At Ashdod port, some of the crates on display were still wedged in containers behind white sacks of polyethelene in what the Israeli military said had been a bid to hide the weaponry.

Prime Minister Benjamin Netanyahu said in a statement that weapons discovered on the vessel could have been used to attack Israeli cities.

But in public comments on the incident, Israeli leaders gave no hint they were contemplating military action against Hezbollah in response to the alleged weapons smuggling attempt. The Israeli-Lebanese frontier has been largely quiet since 2006.

A Cyprus-based shipping source told Reuters the ship had been due to call in Lebanon.

The 8,622 deadweight ton ship was due to have arrived on November 1 at Damietta and was last seen on October 31 in the Mediterranean sea between Lebanon and Cyprus, according to AISLive ship tracking data on Reuters.
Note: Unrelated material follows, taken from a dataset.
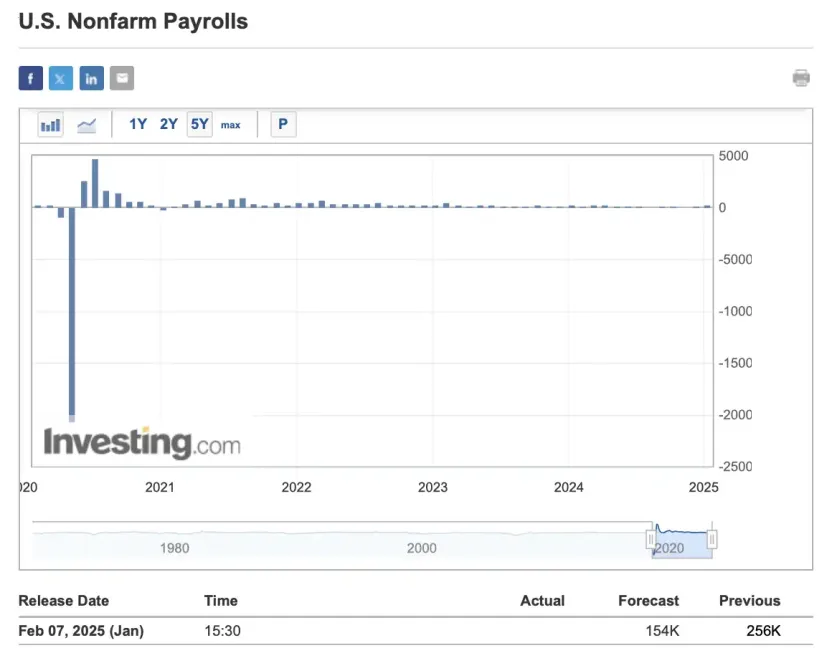Click the right handle of the range navigator
Screen dimensions: 832x648
[712, 540]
The vessel is owned by German shipping company Reederei Gerd Bartels, based near the port of Hamburg. Asked to comment, Mirko Bartels of the private shipping firm told Reuters: “We have nothing to say.”
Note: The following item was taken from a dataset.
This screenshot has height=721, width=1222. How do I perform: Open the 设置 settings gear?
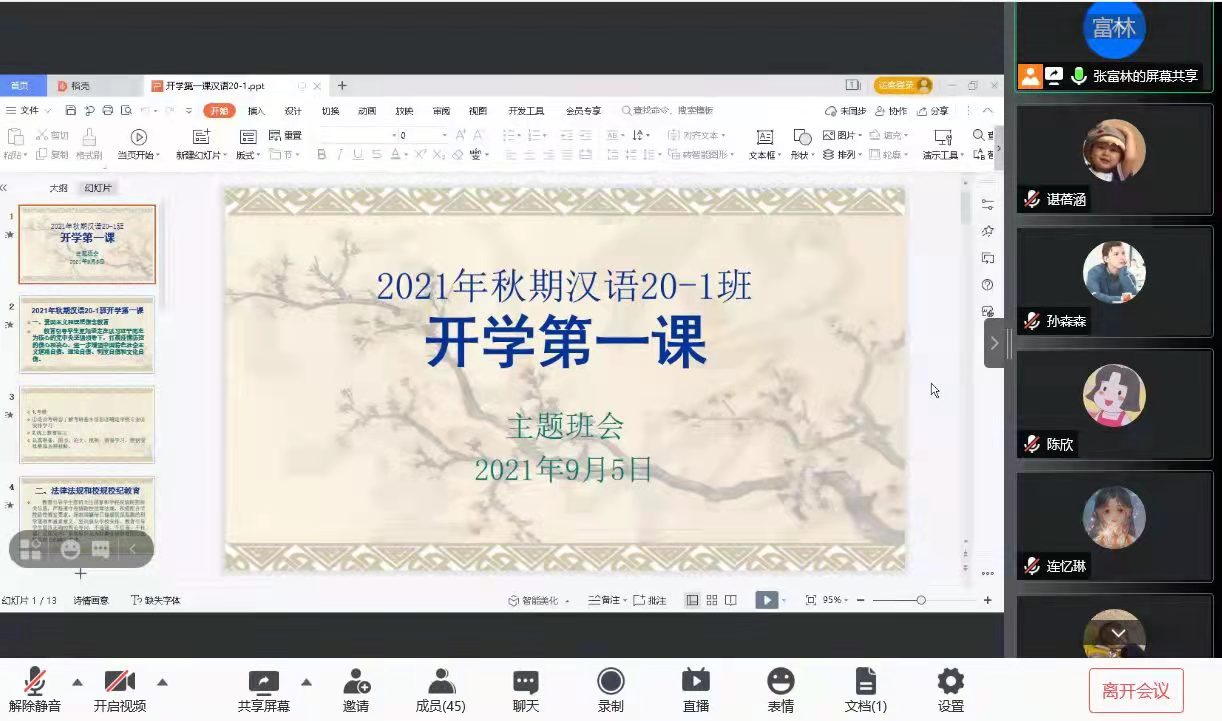950,683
An official with Cyprus-based United Feeder Services told Reuters it had acted as the time charterer and carrier for the Francop, charged with loading and discharging the vessel.

“The vessel sailed from Damietta, and was bound for Limassol, Cyprus and then Lebanon, Turkey and back to Damietta,” the official, who declined to be named, said.

“We are not allowed to open up containers to see what is inside,” he said. “We do not have much information. We just know that the vessel was seized and was forced to go to Ashdod to check the cargo.”